Предложенный отрывок:
Но не менее интересна в решении этой скульптуры для Врубеля была пластическая и пространственная задача — сложное взаимодействие скульптуры с деревянной лестницей, с чугунным фонарем, вокруг которого кружился хоровод. Движение «штопора» в скульптуре повторяет винтовое и еще усложненное «модуляциями» движение пластических масс и пространства в первом эскизе композиции «Микула Селянинович». Характерна творческая атмосфера, в которой создавалась скульптура. В нее вошел элемент игры, шутки и даже «обмана», казалось бы, новый для всегда серьезного, священнодействующего в искусстве Врубеля. Но он, видимо, упивался всем этим. Он привлек к работе над скульптурой Константина Коровина и Петю Кончаловского, которые помогали физически справиться с массой сырого материала и «камуфлировать» под готовую скульптуру макет, сделанный из глины с дранкой, чтобы побыстрее получить от заказчика деньги, необходимые для предстоящей заграничной поездки. Камуфляж был настолько удачен, что заказчик был поражен, когда автор скульптуры несколько позже вдруг заявил, что работу надо переводить в другой материал — бронзу.
Врубеля захватывает горячечный темп, вся «маэстрия» творческого процесса, игра… Да, такое «шутливое» отношение Врубель мог позволить себе, только ощутив признание, собственную силу, правоту. Нельзя здесь не отметить, что это признание было фактом не только личной художнической судьбы Врубеля. Его творческие идеи, его внутренние стремления к внедрению красоты в жизнь и его каноны этой красоты уже стали соответствовать запросам основных потребителей высокого искусства — меценатов из среды поднимающейся буржуазии. Мало этого — Врубель с его исканиями становился непосредственным предтечей начавшегося важного художественного движения, открывающего в России новый стиль. Здесь же надо сделать оговорку — ставши, можно сказать, классическим представителем этого стиля в России, Врубель в лучших своих произведениях не укладывался в прокрустово ложе стилистических канонов и дал этому стилю свое неповторимое, оригинальное выражение.
И еще одну работу исполнял Врубель в эти же месяцы: заказ известного московского богача, мецената из знаменитой династии купцов-предпринимателей Морозовых — Алексея Викуловича Морозова. Художнику надлежало исполнить живописное панно для кабинета в его перестраивавшемся тем же молодым архитектором Шехтелем особняке. Кстати, не был ли этот заказ причиной несколько, легкомысленного отношения Врубеля к заказу в Нижнем Новгороде? Не случайно он позже в своей автобиографии будет оправдывать Академию художеств, забраковавшую панно, и объяснять свою неудачу вынужденной спешкой в работе.

Исходный фрагмент:
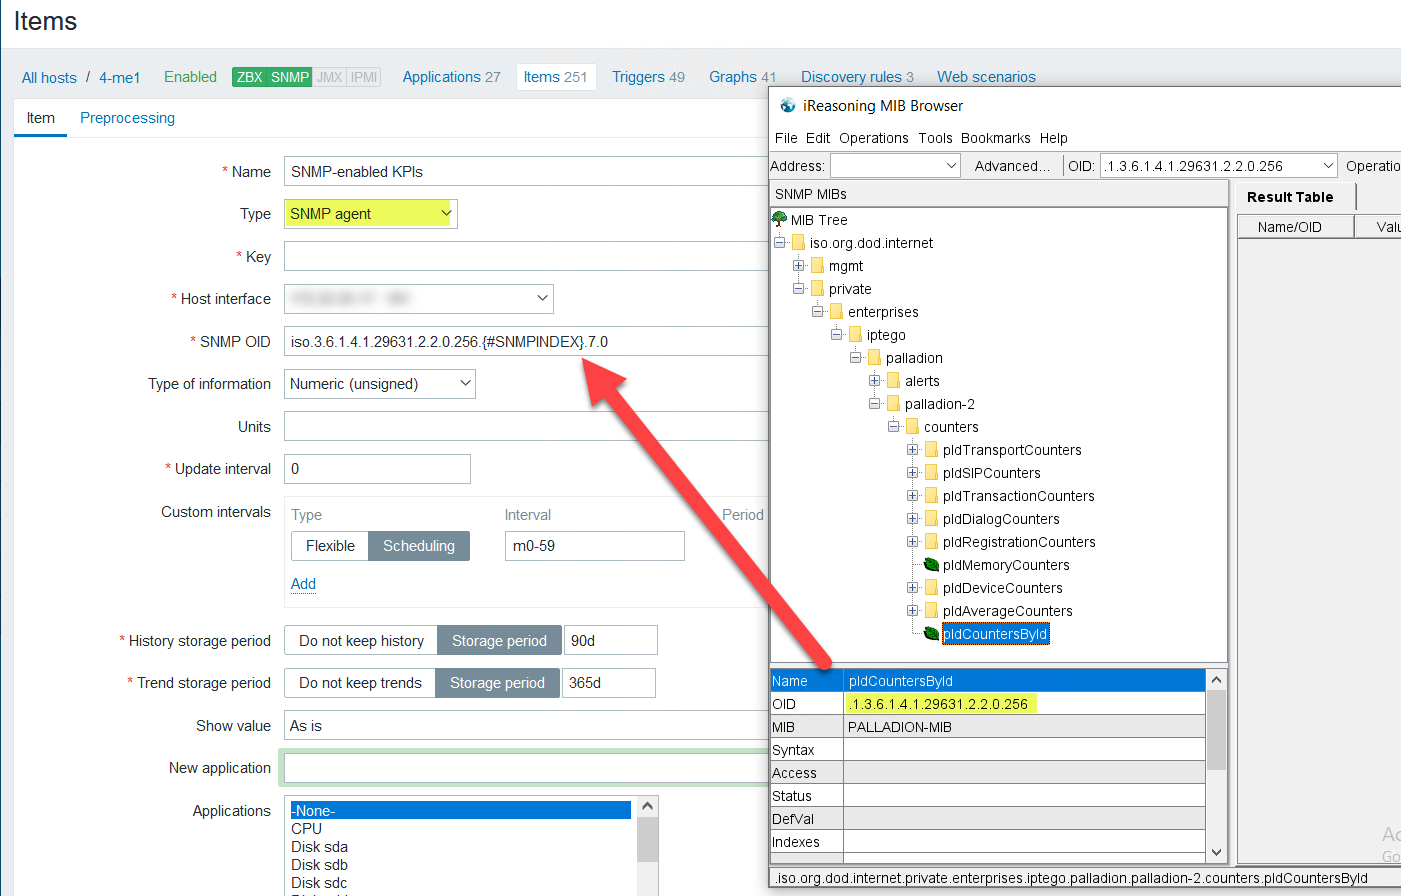
Task: Click the palladion folder icon
Action: [x=873, y=358]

Текст заданий:
1) Ответь на вопросы по тексту о Врубеле.
(a) Кого Врубель привлек к работе над скульптурой?
(b) Кого текст называет основными потребителями высокого искусства?
(c) Для какого помещения в особняке Морозова предназначалось живописное панно?
2) Продолжи текст о Врубеле после его последнего предложения.

Итоговые ответы:
1)
(a) Константина Коровина и Петю Кончаловского.
(b) Меценатов из среды поднимающейся буржуазии.
(c) Для кабинета.

2)
Новый заказчик Врубеля — Алексей Викулович Морозов — был по-своему весьма примечательной для России того времени личностью. Этот человек целеустремленно вытравлял в себе и сумел вытравить какие бы то ни было следы купеческого происхождения. Трудно и мучительно вырастал Алексей Викулович из собственного быта, но, когда Врубель познакомился с ним, в своей среде, в московской среде вообще, а купеческой в особенности, Алексей Викулович мог бы служить эталоном европеизированного буржуа, «переросшего себя», вырывавшегося в интеллигенцию, решившего посвятить свою жизнь духовному и эстетическому. С наслаждением бросил Морозов тяготившее его дело прядильно-ткацкой фабрики, передав его младшему брату, деловому юристу, и целиком отдался своей страсти к коллекционированию. Неуклонно пополнялась коллекция гравированных портретов и фарфора; скоро под руководством Остроухова он начнет собирать и русские иконы.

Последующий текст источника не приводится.